Una obra que hacer

Una linda joven en la India estaba para casarse. Todos observaban admirados a esa joven cristiana, tan capacitada, mientras se preparaba para el matrimonio.

Repentinamente, unas manchas aparecieron en sus manos. Todos quedaron choqueados al saber que se trataba de lepra. En vez de mudarse al hogar que tan cuidadosamente había planeado con su amado, se mudó a una colonia de leprosos. Ella caminó pausadamente con su hermano, no en una ceremonia de casamiento, sino en dirección a aquel terrible lugar que se tornaría en su nuevo hogar.
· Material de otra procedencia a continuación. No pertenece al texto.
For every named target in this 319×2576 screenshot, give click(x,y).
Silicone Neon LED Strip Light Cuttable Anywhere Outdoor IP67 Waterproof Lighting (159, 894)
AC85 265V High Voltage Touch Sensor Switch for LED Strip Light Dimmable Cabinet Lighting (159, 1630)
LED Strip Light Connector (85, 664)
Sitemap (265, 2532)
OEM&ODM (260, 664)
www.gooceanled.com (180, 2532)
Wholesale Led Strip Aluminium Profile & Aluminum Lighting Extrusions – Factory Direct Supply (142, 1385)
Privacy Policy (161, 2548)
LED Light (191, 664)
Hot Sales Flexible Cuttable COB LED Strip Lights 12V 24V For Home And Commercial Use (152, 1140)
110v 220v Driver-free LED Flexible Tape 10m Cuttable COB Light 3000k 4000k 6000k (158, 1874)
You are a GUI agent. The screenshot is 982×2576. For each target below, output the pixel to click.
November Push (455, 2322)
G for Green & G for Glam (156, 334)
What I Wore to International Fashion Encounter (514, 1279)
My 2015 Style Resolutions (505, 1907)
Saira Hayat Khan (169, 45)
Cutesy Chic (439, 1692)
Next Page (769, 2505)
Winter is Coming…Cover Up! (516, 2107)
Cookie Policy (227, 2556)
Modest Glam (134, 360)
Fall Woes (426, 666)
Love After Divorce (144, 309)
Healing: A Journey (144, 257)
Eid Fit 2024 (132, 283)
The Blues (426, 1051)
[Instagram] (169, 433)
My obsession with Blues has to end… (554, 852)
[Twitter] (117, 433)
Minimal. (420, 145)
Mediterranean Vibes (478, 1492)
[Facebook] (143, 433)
¡Cuán profunda decepción invadió su corazón! A su alrededor, todas eran mujeres infelices, sucias, amargadas y con la desesperanza dibujada en sus rostros. Al verlas, escondió su rostro en el hombro de su hermano y lloró. “Mi Dios”, dijo sollozando, “¿llegaré a ser como una de ellas?”.
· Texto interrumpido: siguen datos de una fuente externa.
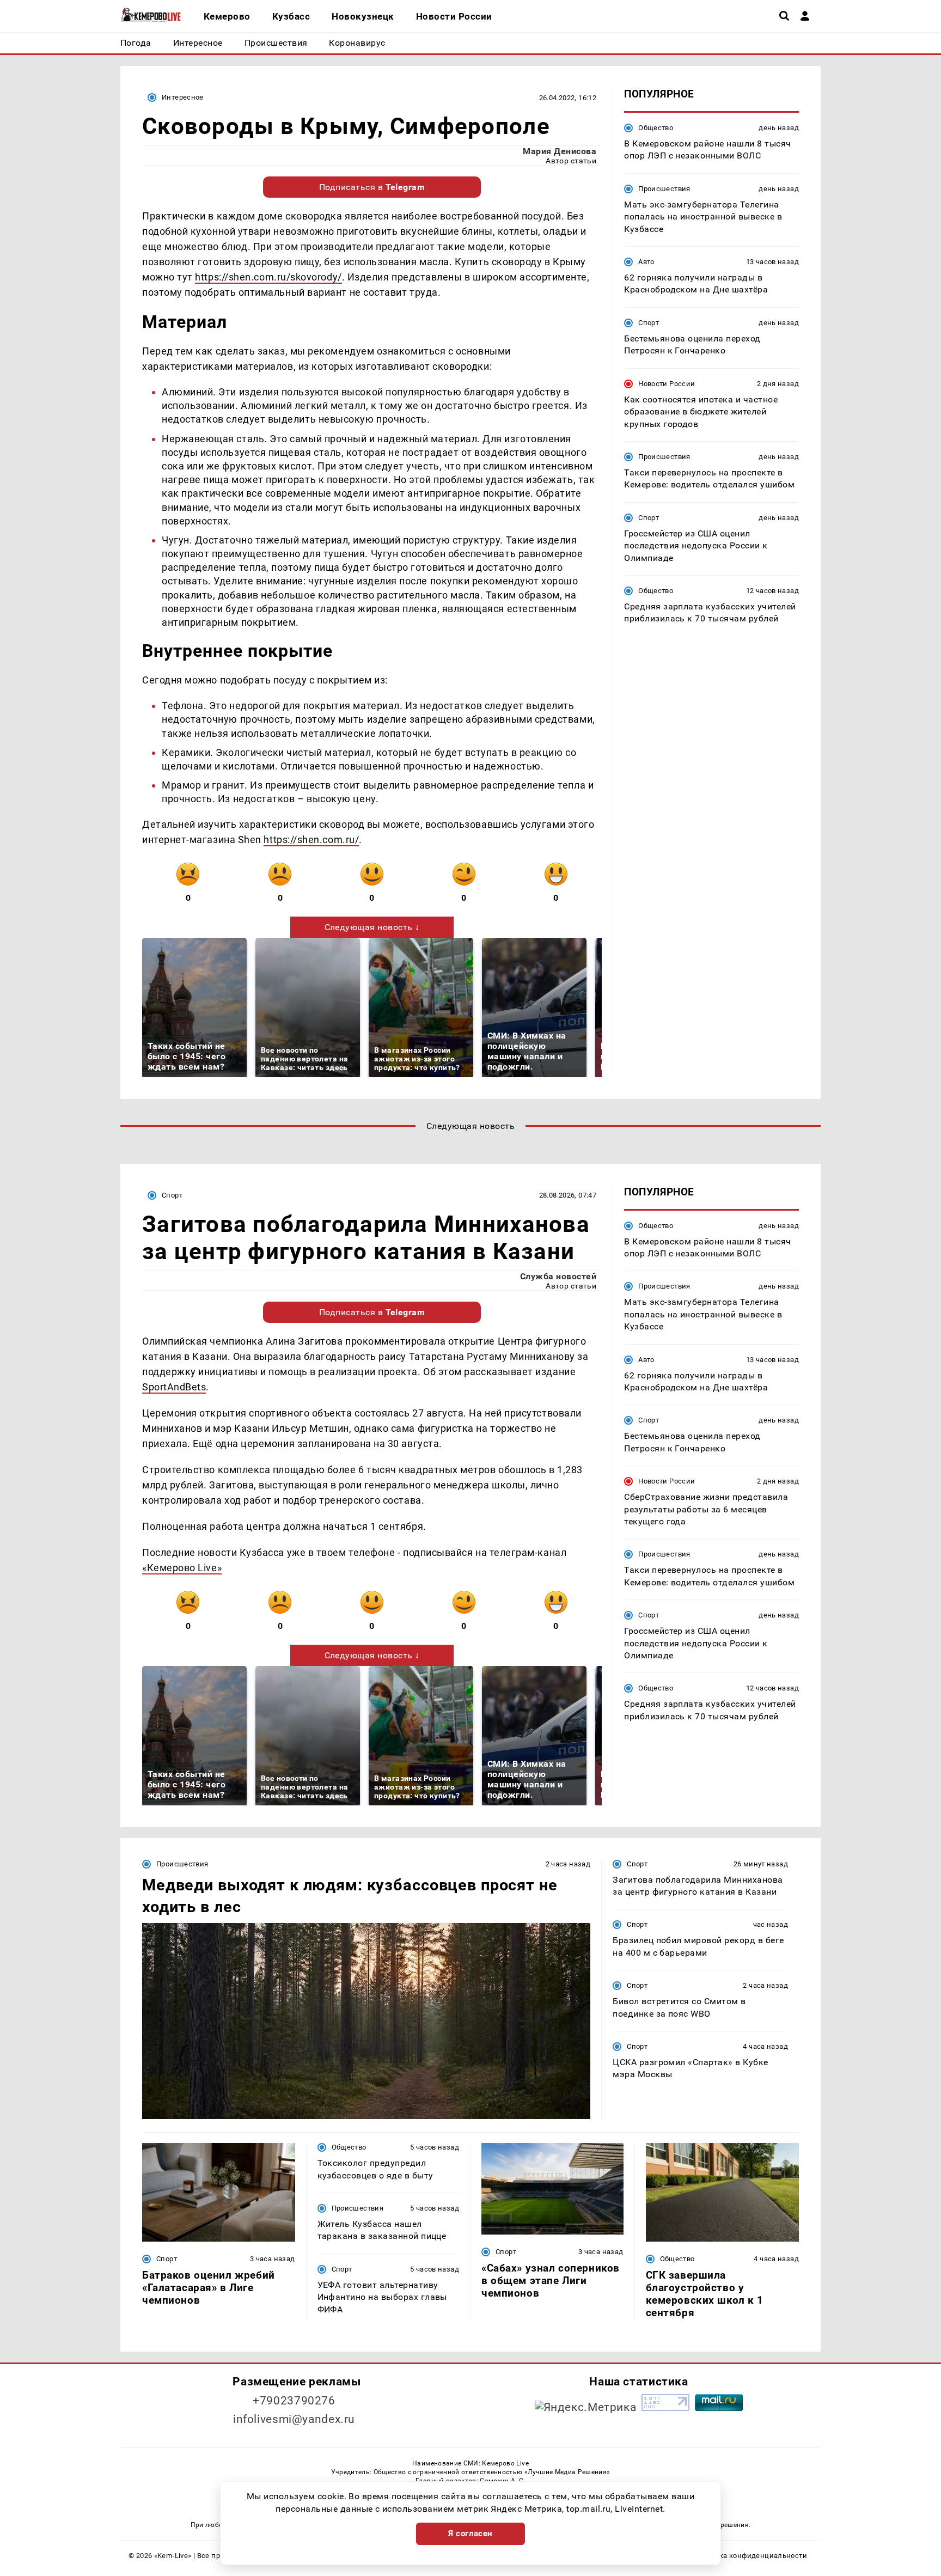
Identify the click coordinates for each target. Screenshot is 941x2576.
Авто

Ella estaba deprimida hasta tal punto que los que estaban a su alrededor temían que ella se arrojase en un pozo para terminar con todo aquello.

Cierto día, unos misioneros que se compadecían de ella, le preguntaron si le gustaría ayudar a aquellas pobres mujeres. Era como si Dios le estuviese enviando a ella un rayo de luz. Ella entendió la visión. El propósito y su significado la cautivaron a medida que ella dejaba de lado su autocompasión.
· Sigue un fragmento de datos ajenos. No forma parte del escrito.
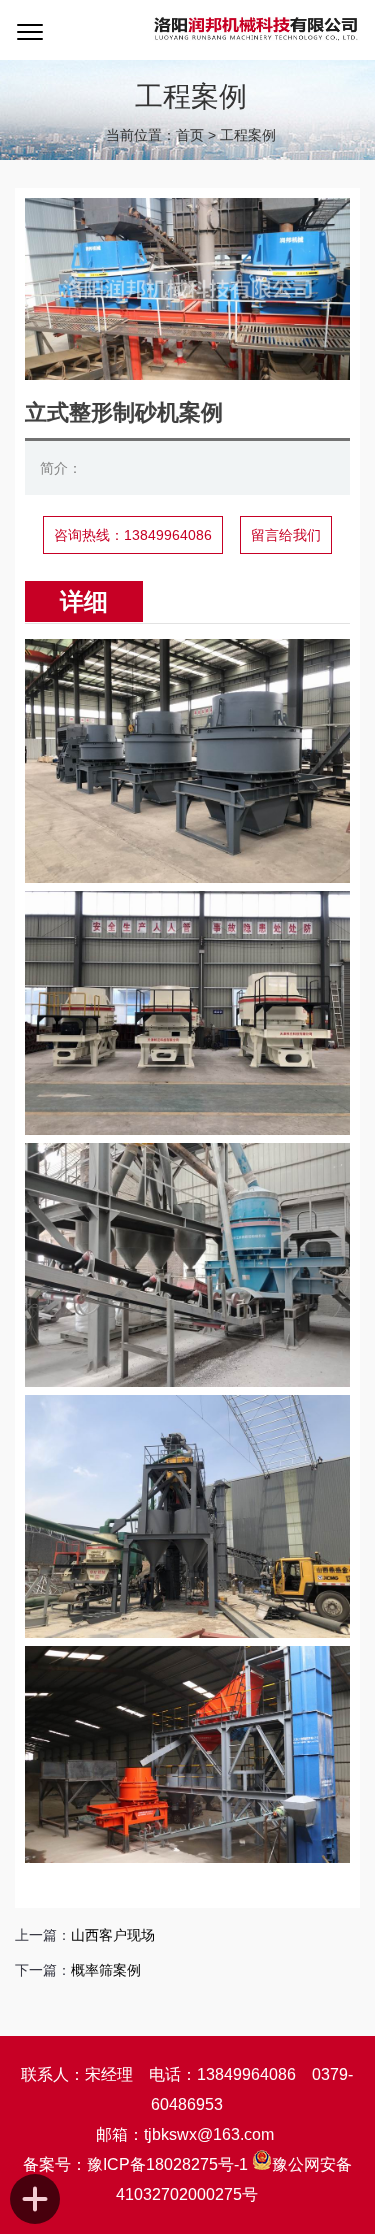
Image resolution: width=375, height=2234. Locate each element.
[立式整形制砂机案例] (187, 375)
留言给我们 (286, 535)
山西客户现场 (113, 1935)
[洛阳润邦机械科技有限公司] (256, 30)
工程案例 (248, 135)
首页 (190, 135)
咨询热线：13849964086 (133, 535)
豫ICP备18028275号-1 (167, 2164)
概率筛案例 (106, 1970)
Ella abrió entonces una escuela y enseñó a aquellas mujeres a leer, escribir y cantar. Por haber estudiado música, sus amigos misioneros le trajeron un órgano plegable. Gradualmente, una notoria transformación fue ocurriendo en el aquel lugar. Las casas de aquellas mujeres estaban ahora limpias, arregladas y agradables. Comenzaron a lavar sus ropas y a peinar su cabello. Aquel lugar, otrora terrible, se transformó en un lugar de bendición.

Pasados algunos años, ella dio el siguiente testimonio: “Cuando llegué al asilo, dudé de la existencia de Dios. Ahora comprendo que Dios tenía una obra para mí. Si no hubiese quedado leprosa, nunca habría descubierto mi obra. Cada día que vivo, agradezco a Dios por haberme concedido esta obra para hacer”.